Arbitrageurs: Arbitrageurs are investors who earn from discrepancy in prices between the two exchanges or between different maturities of the same commodity.

A simple example of arbitraging is simultaneously buying a gold at lower price from one exchange and selling it on another exchange for higher price. So they make profit from price difference.

Margin Traders: In the finance industry, the margin is the collateral deposited by an investor investing in a financial instrument to the counterparty to cover the credit risk associated with the investment.

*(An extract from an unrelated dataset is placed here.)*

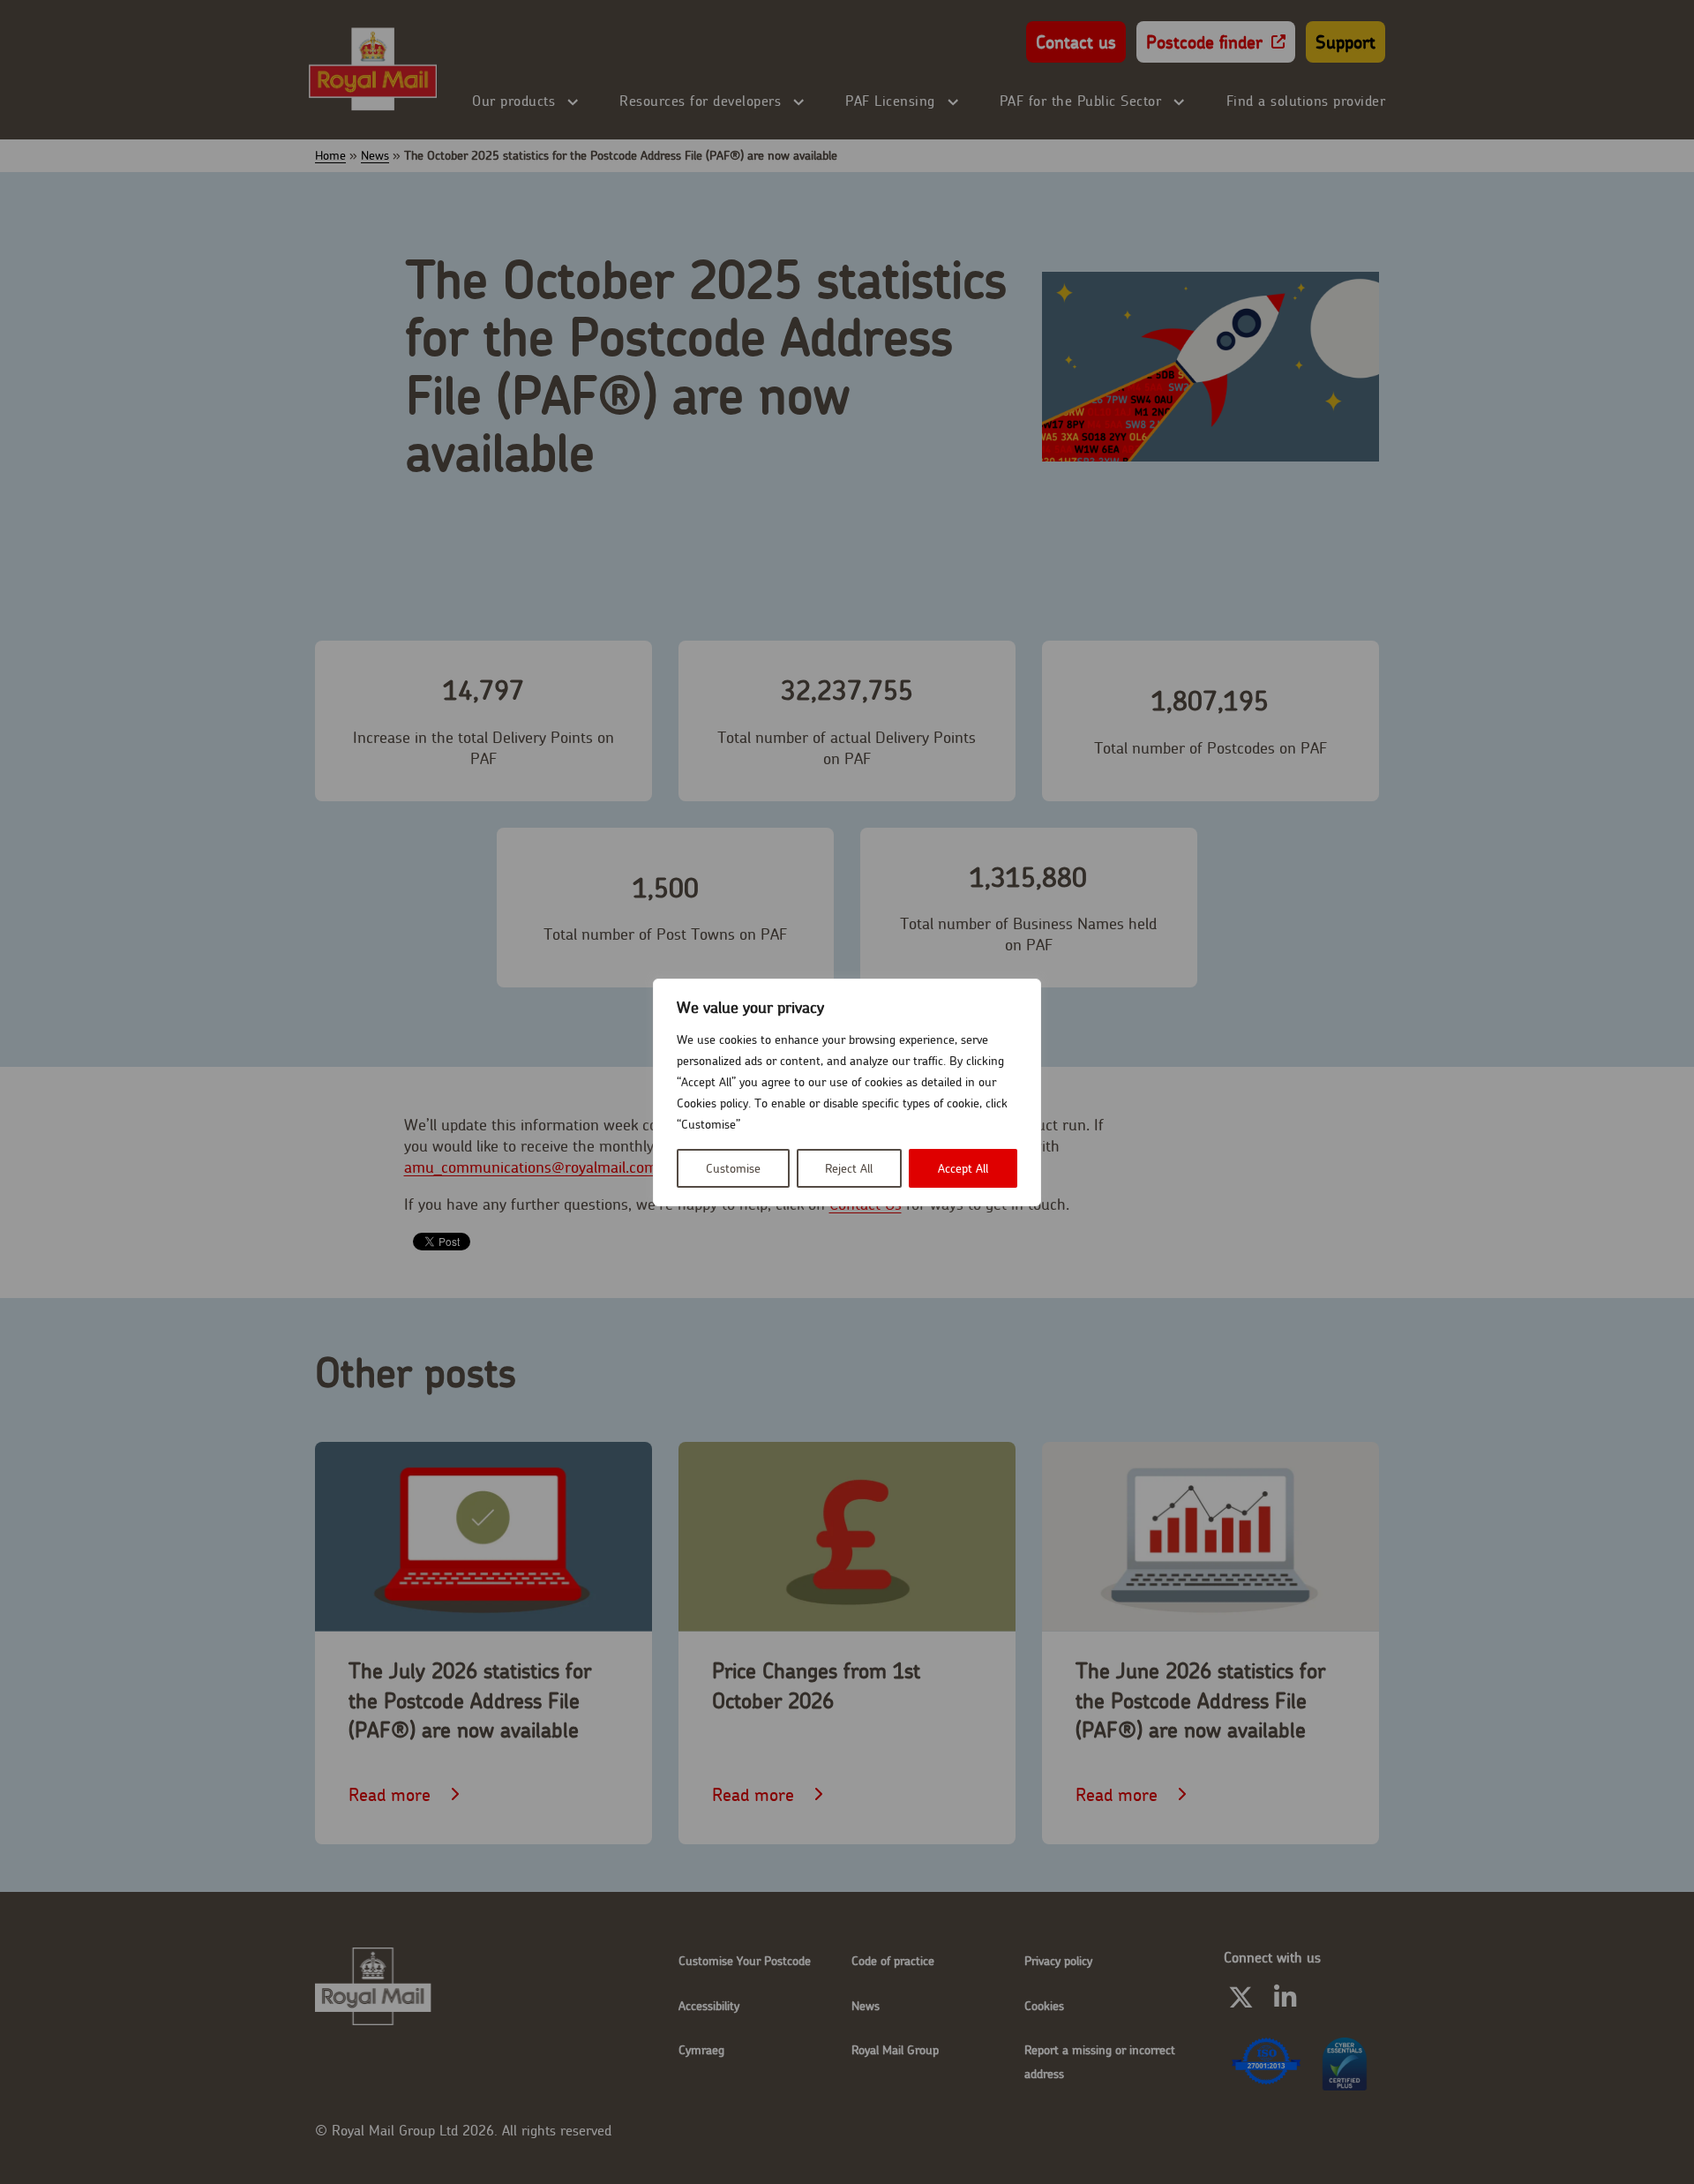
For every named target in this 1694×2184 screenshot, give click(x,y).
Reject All (849, 1168)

Structure of Commodities Market in India

The commodities market exists in two distinct forms:

  • Over-the-counter (OTC) market
  • Exchange based market

Similar to equities, there exists the spot and the derivatives segments. Spot markets are essentially OTC markets and participation is restricted to people who are involved with that commodity, such as the farmer, processor, wholesaler, etc.

A majority of the derivatives trading takes place through the exchange-based markets with standardized contracts, settlements, etc. The exchange-based markets are essentially derivative markets and are similar to equity derivatives in their working, that is, everything is standardized and a person can purchase a contract by paying only a percentage of the contract value.

A person can also go short on these exchanges. Moreover, even though there is a provision for delivery, most contracts are squared-off before expiry and are settled in cash. As a result, one can see an active participation by people who are not associated with the commodity. The typical structure of commodity futures markets in India is as follows.

Structure of commodity market in india

Ministry of Consumer Affairs, Food and Public Distribution

The Department pertaining to consumer affairs is responsible for the formulation of policies for:

  • Monitoring Prices
  • Consumer Movement in the country
  • Controlling of statutory bodies (Bureau of Indian Standards (BIS) and Weights and Measures)
  • Internal Trade
  • Inter-State Trade- The Spirituous Preparations (Inter-State Trade and Commerce) Control Act, 1955 (39 of 1955).
  • Control of Futures Trading- the Forward Contracts (Regulations) Act, 1952 (74 of 1952)

The Department for food and public distribution is responsible for the formulation of policies for:

  • Ensuring food security for the country through timely and efficient procurement and distribution of food grains.
  • Building up and maintenance of food stocks, their storage, movement and delivery to the distributing agencies and monitoring of production, stock and price levels of food grains.
  • Incentivizing farmers through fair value of their produce by way of Minimum Support Price mechanism, distribution of food grains to Below Poverty Line (BPL) families.
  • Covering poor households at the risk of hunger under Antyodaya Anna Yojna (AAY).
  • Establishing grain banks in food scarce areas and involvement of Panchayati Raj Institutions in Public Distribution System (PDS).
  • Concerns for the sugar sector such as fixing of Fair and Remunerative Price (FRP) of sugarcane payable by Sugar factories, development and  regulation of sugar industry (including training in sugar technology), fixation of levy price of sugar and its supply for PDS and regulation of supply of free sale sugar.
  • Export and import of food grains, sugar and edible oils.

Forward Market Commission

The Commission functions under the control of the Ministry of Consumer Affairs, Food & Public Distribution, Department of Consumer Affairs, Government of India. The functions of the Forward Markets Commission are:

  • To advise the Central Government in respect of the recognition or the withdrawal of recognition from any association or in respect of any other matter arising out of the administration of the Forward Contracts (Regulation) Act 1952.
  • To keep forward markets under observation and to take such action in relation to them, as it may consider necessary, in exercise of the powers assigned to it by or under the Act.
  • To collect and whenever the Commission thinks it necessary, to publish information regarding the trading conditions in respect of goods to which any of the provisions of the Act is made applicable, including information regarding supply, demand and prices, and to submit to the Central Government, periodical reports on the working of forward markets relating to such goods.
  • To make recommendations generally with a view to improving the organization and working of forward markets.
  • To undertake the inspection of the accounts and other documents of any recognized association or registered association or any member of such association whenever it considers it necessary.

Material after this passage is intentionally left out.